Vanished Planet
- Designers: Samuel Blanchard
- Players: 1-6
- Setup time: 5 minutes
- Playing time: 30 minutes per player
- Chance: Goal and Event cards
- Age range: 10+
- Website: Official Vanished Planet webpage at the Wayback Machine (archived 3 March 2014)

= Vanished Planet =

Vanished Planet is a cooperative board game that debuted at the World Boardgaming Championships in 2003. Vanished Planet pits the players against a time limit; the players must succeed in a certain number of goals before this time limit is reached, or they all lose.

==Game Play==
In the game scenario, Earth has been replaced by a dark mass (the creature) that is growing outward toward the six planets of the remaining galactic species.

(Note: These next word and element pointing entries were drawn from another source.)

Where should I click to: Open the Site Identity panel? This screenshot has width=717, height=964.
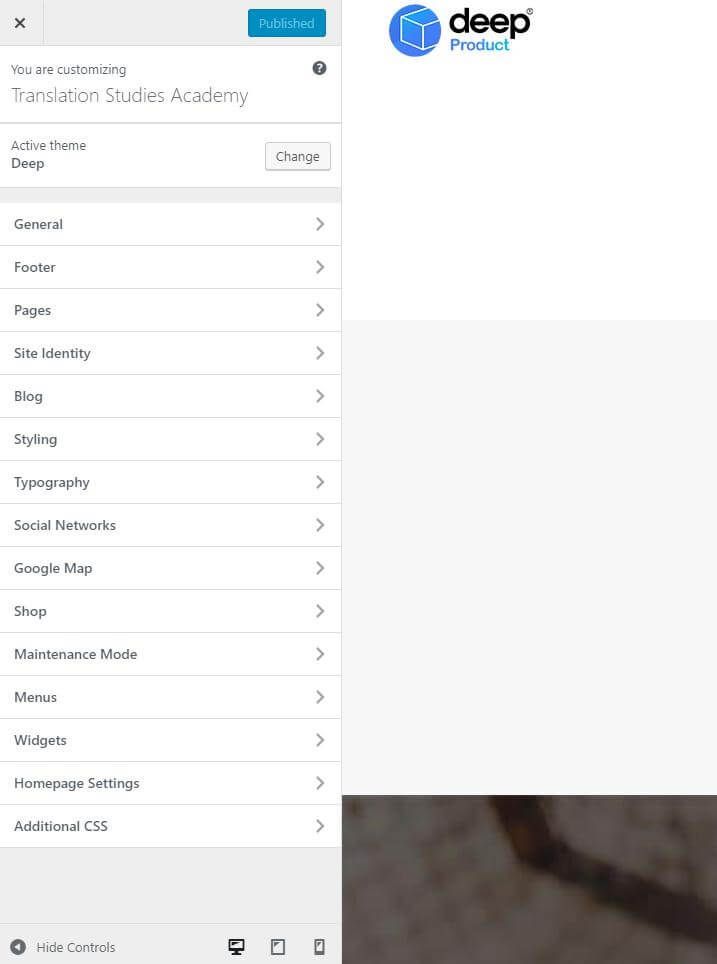click(170, 354)
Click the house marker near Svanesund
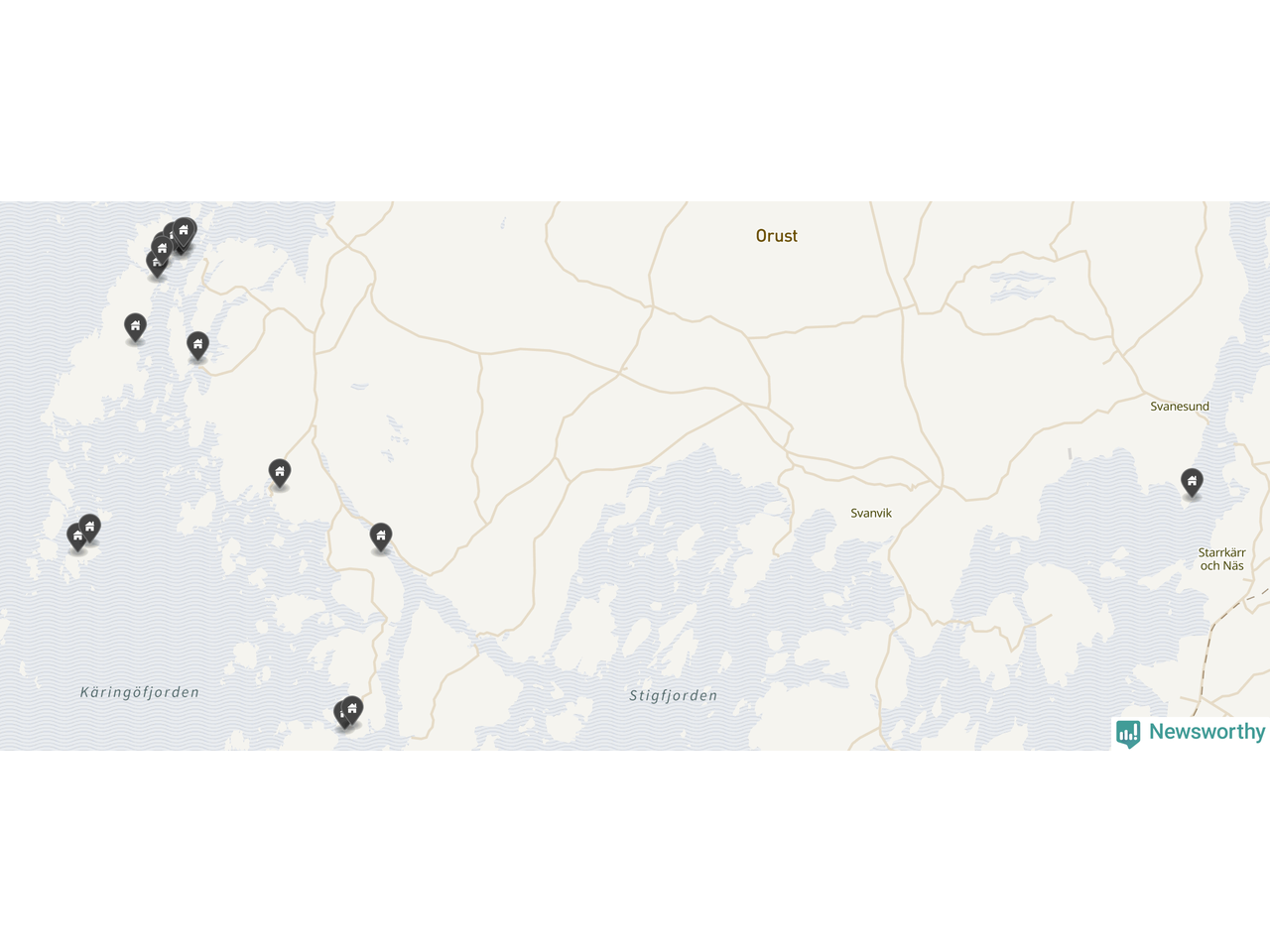The width and height of the screenshot is (1270, 952). pyautogui.click(x=1192, y=482)
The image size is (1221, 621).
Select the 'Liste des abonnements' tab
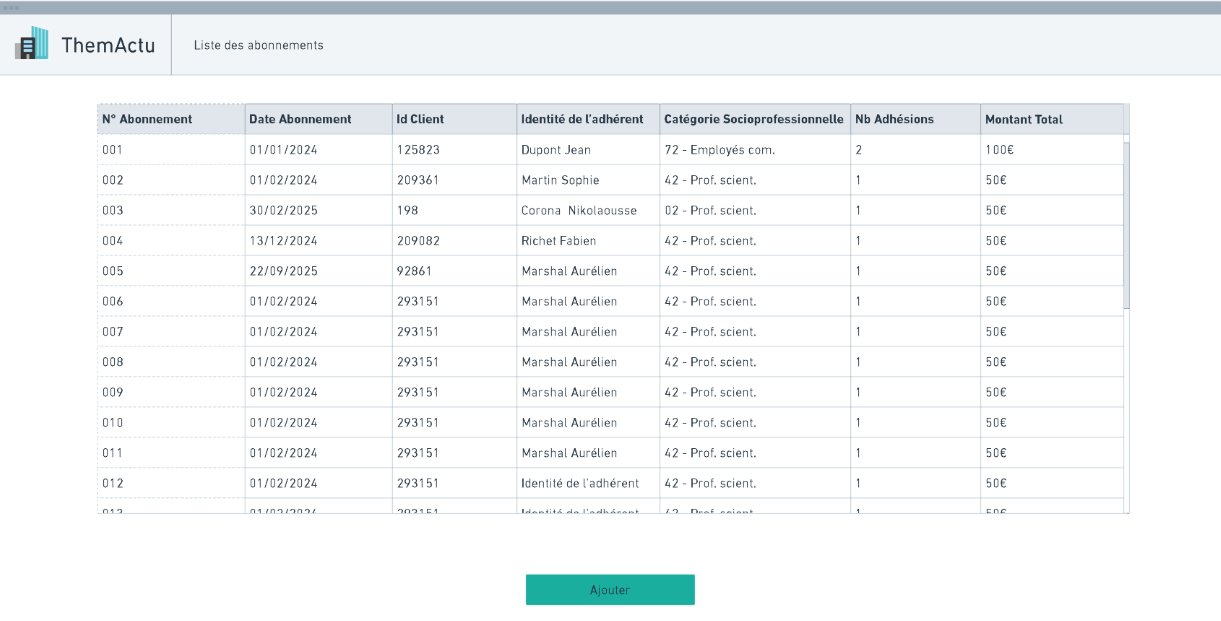pos(258,45)
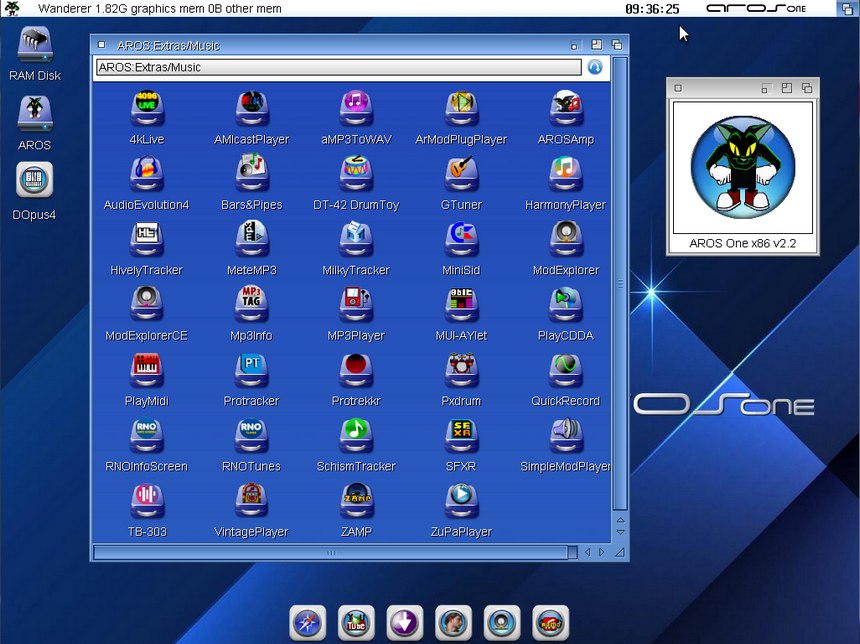Click the path field showing AROS:Extras/Music
This screenshot has height=644, width=860.
click(338, 67)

Cryptic transmissions from Earth can be obtained from satellites or from communication relays that players can construct during the course of the game; these transmissions are goals that specify actions to take, such as discarding equipment or people, or visiting certain places on the board. Through game play, players can build new spaceships, upgrade their spaceships, or build mines that slow the process of the creature. They do this by visiting places on the board that can be tagged to produce various resources that can be used to hire personnel and build technology and equipment. Each turn, a random event drawn from a deck of event cards can either benefit or hinder the player whose turn it is. Creature growth cards can be added to the event deck to alter the difficulty of the game.

==History==
In 2005, the Racial Advantage Expansion was added to the game. This expansion introduces a new race and adds two special abilities to each race. Depending on the special ability chosen, the players may need to complete more goals in order to win the game.

==Awards==
Vanished Planet was named by Games magazine as "best family game" in 2005.